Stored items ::
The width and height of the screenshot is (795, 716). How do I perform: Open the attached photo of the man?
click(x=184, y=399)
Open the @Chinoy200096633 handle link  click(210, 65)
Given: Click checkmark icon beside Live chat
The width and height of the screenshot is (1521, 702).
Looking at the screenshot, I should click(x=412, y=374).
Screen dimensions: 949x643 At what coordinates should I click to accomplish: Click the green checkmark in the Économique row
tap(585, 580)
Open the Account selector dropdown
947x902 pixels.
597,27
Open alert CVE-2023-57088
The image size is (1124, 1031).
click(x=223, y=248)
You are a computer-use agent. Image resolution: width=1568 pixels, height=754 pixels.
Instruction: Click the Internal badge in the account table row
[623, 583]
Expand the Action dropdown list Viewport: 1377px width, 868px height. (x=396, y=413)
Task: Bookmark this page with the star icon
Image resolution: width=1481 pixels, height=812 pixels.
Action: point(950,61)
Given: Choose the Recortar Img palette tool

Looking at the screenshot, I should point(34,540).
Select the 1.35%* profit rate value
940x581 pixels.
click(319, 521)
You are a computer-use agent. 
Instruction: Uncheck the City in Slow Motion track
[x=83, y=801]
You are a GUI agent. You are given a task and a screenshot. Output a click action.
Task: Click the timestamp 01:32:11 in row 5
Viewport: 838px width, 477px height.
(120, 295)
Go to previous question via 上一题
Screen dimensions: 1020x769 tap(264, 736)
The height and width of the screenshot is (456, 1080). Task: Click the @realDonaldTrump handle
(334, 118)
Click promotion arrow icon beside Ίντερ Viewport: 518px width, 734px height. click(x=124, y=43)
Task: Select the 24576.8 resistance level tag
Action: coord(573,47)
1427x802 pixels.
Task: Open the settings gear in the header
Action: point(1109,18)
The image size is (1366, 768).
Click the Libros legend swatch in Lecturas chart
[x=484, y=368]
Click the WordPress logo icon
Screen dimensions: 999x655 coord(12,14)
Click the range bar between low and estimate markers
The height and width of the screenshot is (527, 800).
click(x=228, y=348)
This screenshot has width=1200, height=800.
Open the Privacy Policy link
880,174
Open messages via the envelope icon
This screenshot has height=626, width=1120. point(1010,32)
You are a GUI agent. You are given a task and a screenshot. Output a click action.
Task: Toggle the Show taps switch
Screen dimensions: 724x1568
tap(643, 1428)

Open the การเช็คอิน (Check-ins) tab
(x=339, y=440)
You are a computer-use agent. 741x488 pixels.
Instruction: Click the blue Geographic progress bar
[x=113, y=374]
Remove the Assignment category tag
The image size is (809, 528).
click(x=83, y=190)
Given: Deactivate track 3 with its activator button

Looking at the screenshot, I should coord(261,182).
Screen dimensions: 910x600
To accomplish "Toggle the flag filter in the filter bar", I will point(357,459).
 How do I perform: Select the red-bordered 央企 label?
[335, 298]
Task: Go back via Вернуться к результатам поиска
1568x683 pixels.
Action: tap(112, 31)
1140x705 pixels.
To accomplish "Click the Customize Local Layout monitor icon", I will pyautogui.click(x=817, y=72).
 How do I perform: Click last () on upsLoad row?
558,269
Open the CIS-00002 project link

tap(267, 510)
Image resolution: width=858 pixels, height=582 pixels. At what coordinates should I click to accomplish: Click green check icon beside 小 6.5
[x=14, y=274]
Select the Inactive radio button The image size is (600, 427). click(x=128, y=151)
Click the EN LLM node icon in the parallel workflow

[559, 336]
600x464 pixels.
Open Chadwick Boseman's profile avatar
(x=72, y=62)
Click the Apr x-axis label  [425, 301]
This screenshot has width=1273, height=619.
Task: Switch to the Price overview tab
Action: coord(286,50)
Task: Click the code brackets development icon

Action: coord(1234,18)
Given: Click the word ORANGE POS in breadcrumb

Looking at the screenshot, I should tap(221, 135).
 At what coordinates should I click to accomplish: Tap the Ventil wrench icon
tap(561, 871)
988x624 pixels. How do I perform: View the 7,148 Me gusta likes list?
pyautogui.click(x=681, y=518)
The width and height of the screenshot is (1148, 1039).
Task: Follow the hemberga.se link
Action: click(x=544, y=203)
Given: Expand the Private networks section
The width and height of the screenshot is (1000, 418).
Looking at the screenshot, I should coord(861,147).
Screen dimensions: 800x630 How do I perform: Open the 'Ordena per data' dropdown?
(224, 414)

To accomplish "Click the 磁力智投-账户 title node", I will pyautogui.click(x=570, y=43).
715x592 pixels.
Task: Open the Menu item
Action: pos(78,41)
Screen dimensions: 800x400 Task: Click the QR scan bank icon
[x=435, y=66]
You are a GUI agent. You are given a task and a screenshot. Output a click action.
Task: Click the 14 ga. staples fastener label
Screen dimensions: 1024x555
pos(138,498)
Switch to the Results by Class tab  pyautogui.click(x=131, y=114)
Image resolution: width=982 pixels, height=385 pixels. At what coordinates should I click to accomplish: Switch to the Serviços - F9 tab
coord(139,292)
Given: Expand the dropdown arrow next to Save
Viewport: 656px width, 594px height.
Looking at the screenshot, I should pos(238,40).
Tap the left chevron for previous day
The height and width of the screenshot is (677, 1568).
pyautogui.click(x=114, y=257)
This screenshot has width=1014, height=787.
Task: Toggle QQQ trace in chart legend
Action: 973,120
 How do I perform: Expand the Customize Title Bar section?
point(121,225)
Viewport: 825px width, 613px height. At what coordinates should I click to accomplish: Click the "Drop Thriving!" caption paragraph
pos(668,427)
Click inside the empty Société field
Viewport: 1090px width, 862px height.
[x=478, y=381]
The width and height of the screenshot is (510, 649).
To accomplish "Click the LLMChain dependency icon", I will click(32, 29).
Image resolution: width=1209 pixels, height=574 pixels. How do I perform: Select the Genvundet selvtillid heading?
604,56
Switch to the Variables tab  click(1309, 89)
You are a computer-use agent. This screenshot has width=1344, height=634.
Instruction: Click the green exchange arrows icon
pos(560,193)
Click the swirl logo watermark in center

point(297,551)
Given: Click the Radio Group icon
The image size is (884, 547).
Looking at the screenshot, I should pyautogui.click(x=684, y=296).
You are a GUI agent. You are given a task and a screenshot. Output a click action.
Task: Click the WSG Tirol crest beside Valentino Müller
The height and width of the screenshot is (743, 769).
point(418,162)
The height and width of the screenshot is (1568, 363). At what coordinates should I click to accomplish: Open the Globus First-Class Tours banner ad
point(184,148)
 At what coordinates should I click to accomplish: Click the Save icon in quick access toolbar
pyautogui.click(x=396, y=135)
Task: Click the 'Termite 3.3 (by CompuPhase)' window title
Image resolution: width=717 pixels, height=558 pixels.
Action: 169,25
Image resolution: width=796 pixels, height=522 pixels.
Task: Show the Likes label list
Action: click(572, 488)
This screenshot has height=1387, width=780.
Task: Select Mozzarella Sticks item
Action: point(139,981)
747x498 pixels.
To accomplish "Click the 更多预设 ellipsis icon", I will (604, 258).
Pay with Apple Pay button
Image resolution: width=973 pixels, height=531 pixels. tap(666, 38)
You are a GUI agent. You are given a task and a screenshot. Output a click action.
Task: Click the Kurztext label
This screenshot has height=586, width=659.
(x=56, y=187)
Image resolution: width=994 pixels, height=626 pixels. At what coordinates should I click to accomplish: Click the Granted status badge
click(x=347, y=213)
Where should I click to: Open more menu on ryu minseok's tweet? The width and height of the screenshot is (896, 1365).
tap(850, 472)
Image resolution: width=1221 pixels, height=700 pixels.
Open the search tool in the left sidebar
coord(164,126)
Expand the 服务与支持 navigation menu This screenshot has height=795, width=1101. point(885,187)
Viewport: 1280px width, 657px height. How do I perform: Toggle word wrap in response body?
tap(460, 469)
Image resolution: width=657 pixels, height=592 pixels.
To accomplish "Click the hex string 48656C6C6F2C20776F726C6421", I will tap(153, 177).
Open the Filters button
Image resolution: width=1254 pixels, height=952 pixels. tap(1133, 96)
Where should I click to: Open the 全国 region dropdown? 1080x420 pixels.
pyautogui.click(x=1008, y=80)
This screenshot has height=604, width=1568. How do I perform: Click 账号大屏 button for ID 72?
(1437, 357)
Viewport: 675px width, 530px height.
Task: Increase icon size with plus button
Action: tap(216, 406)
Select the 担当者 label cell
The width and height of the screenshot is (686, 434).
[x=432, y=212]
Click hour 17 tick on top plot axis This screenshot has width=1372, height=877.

Exercise description :: Above are the entries. Quote exactly the lines from the one bearing "The width and height of the screenshot is (1000, 418)." through the one bearing "Switch to the Results".

Solution to this exercise ::
The width and height of the screenshot is (1000, 418).
Looking at the screenshot, I should coord(861,147).
Screen dimensions: 800x630 How do I perform: Open the 'Ordena per data' dropdown?
(224, 414)

To accomplish "Click the 磁力智投-账户 title node", I will pyautogui.click(x=570, y=43).
715x592 pixels.
Task: Open the Menu item
Action: pos(78,41)
Screen dimensions: 800x400 Task: Click the QR scan bank icon
[x=435, y=66]
You are a GUI agent. You are given a task and a screenshot. Output a click action.
Task: Click the 14 ga. staples fastener label
Screen dimensions: 1024x555
pos(138,498)
Switch to the Results by Class tab  pyautogui.click(x=131, y=114)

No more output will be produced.